Епифанов никакой «противоправительственной деятельностью» не занимался и, конечно, никакой «политики» не касался в беседах со своими питомцами. А влиянием на них пользовался большим. В качестве классного наставника он вникал в нашу жизнь, старался найти причины проступков и неуспешности, помогал советами, защищал от неумеренного гнева инспекторского и умел наказывать и прощать так, что все мы чувствовали справедливость его решений.

Однажды мы – человека четыре – зашли к нему на дом за какими-то разъяснениями. Принял радушно, угостил чаем, пригласил заходить вечерами, «когда появятся волнующие вопросы». Заходили не раз. Не морализируя, не навязывая своих мнений, на темы литературные и просто житейские, в свободных спорах, что нам особенно льстило, он незаметно внушал нам понятие о добре, правде, о долге, об отношениях к людям.

Много добрых семян заложил в молодые души Александр Зиновьевич Епифанов.

Однажды вечером помощник классных наставников, проверяя ученические квартиры, не застал меня и других дома и узнал, что мы находимся у Епифанова. Училищное начальство тотчас же приказало прекратить эти посещения.

Во Влоцлавске Епифанов не ужился. Перевели помимо желания в Лович. В Ловиче также не пришелся ко двору. После бурного протеста против поощрявшегося начальством «доносительства» был переведен на низший оклад в Замостье, где находилась тогда не то прогимназия, не то ремесленное училище.

Дальнейшая судьба его мне неизвестна.

Смерть отца

Меня отец не «поучал», не «наставлял». Не в его характере это было. Но все то, что отец рассказывал про себя и про людей, обнаруживало в нем такую душевную ярость, такую прямолинейную честность, такой яркий протест против всякой человеческой неправды и такое стоическое отношение ко всяким жизненным невзгодам, что все эти разговоры глубоко западали в мою душу.

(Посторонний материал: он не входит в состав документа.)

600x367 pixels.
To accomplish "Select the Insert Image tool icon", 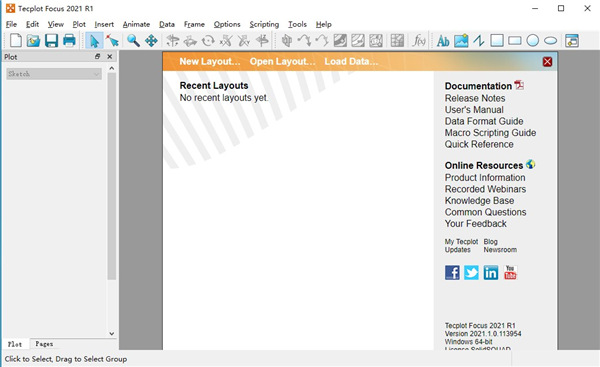I will pyautogui.click(x=461, y=41).
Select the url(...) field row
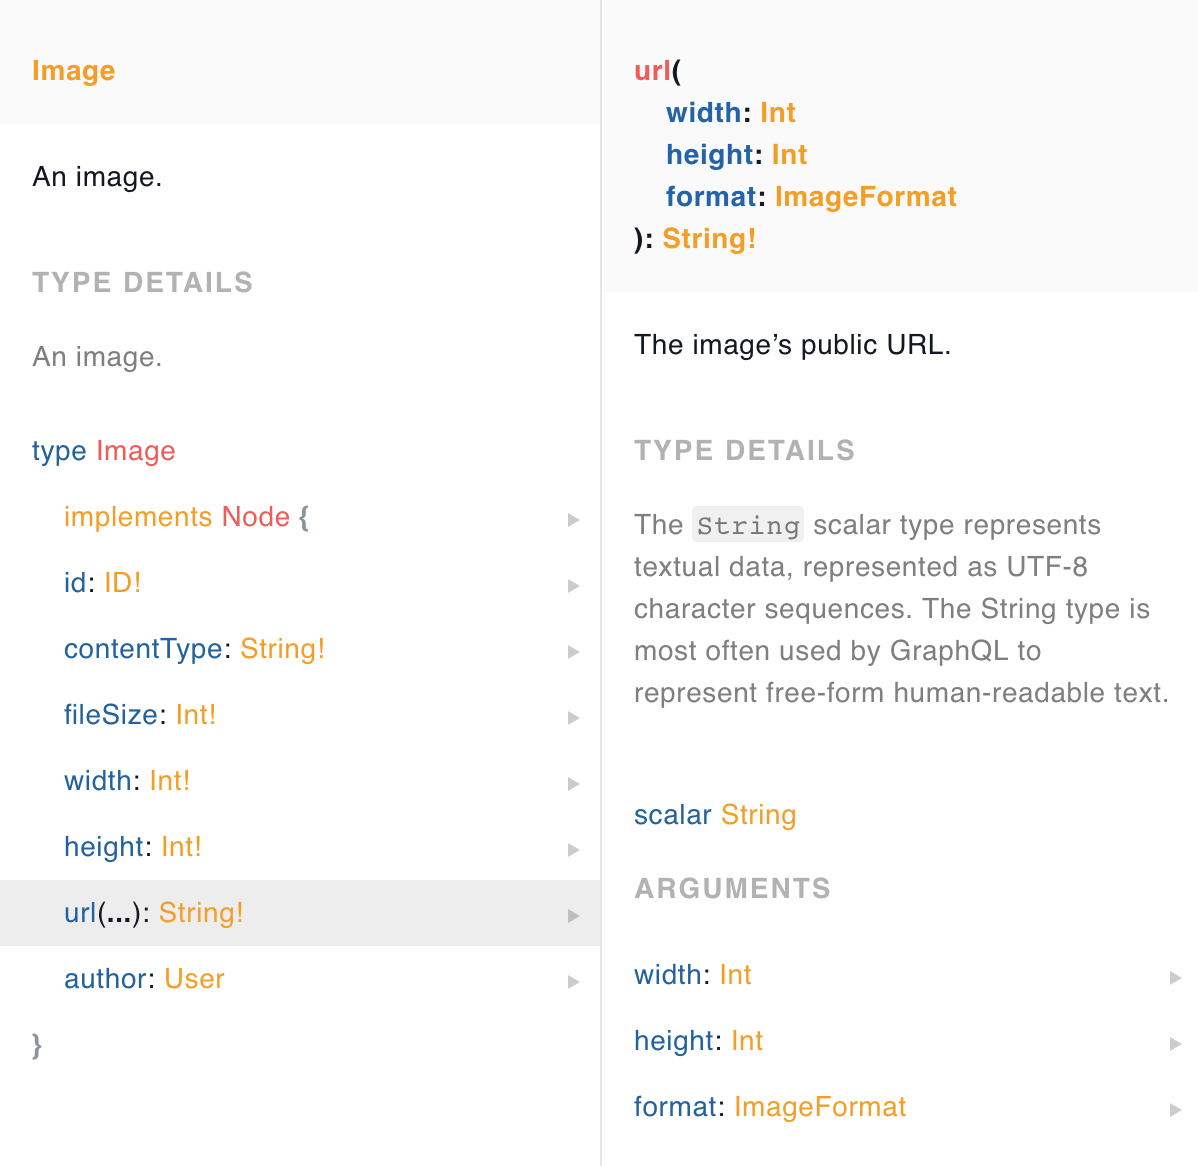This screenshot has width=1198, height=1166. coord(300,913)
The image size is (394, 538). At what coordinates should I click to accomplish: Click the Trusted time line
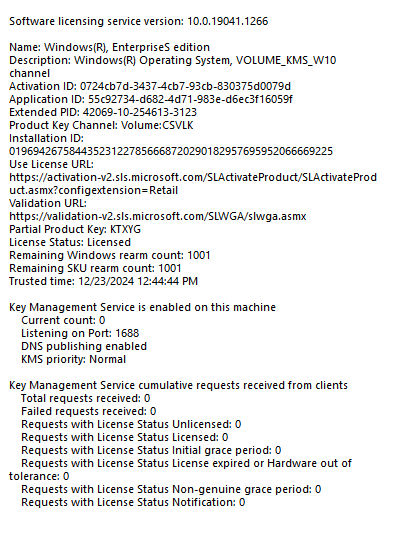click(x=103, y=281)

Невзирая на возраст, был он здоров и крепок. Помню, шли мы с ним как-то по городу и встретили подростка лет пятнадцати, который стоял над тяжелым мешком с мукой и плакал. Снял мешок с плеч, чтобы отдохнуть, а взвалить обратно не мог. Отец поднял мешок, вымазавшись в муке, и тут же схватил… солидную грыжу. Это была первая в жизни болезнь или повреждение, если не считать раны в руку, нанесенной польским косиньером в рукопашной схватке и оставившей довольно глубокий след. Рану отец считал несерьезной и в формуляр не заносил.

Только последние годы жизни отец стал страдать болями в желудке. Лечиться не на что было, да и не привык он обращаться к врачам. Пользовался несколько лет подряд каким-то народным средством. К весне 1885 года отец не вставал уже с постели; сильные боли и непрестанная икота; приглашенный врач определил – рак в желудке…

Мать не отходила от постели больного, меня на ночь выдворяли в соседнюю комнату.

Стал отец часто и спокойно говорить о своей близкой смерти, что наполняло мое сердце жгучей болью. Осталось в памяти его последнее напутствие.

– Скоро я умру. Оставляю тебя, милый, и мать твою в нужде. Но ты не печалься – Бог не оставит вас. Будь только честным человеком и береги мать, а все остальное само придет. Пожил я довольно. За все благодарю Творца. Только вот жалко, что не дождался твоих офицерских погон…

вернуться

7

У поляков была склонность повышать людей в ранге: маленький писец – радца (советник), учитель – профэссор, гимназист – студэнт, студент – акадэмик. А лицо вовсе без определенной профессии – пан мэцэнас (меценат).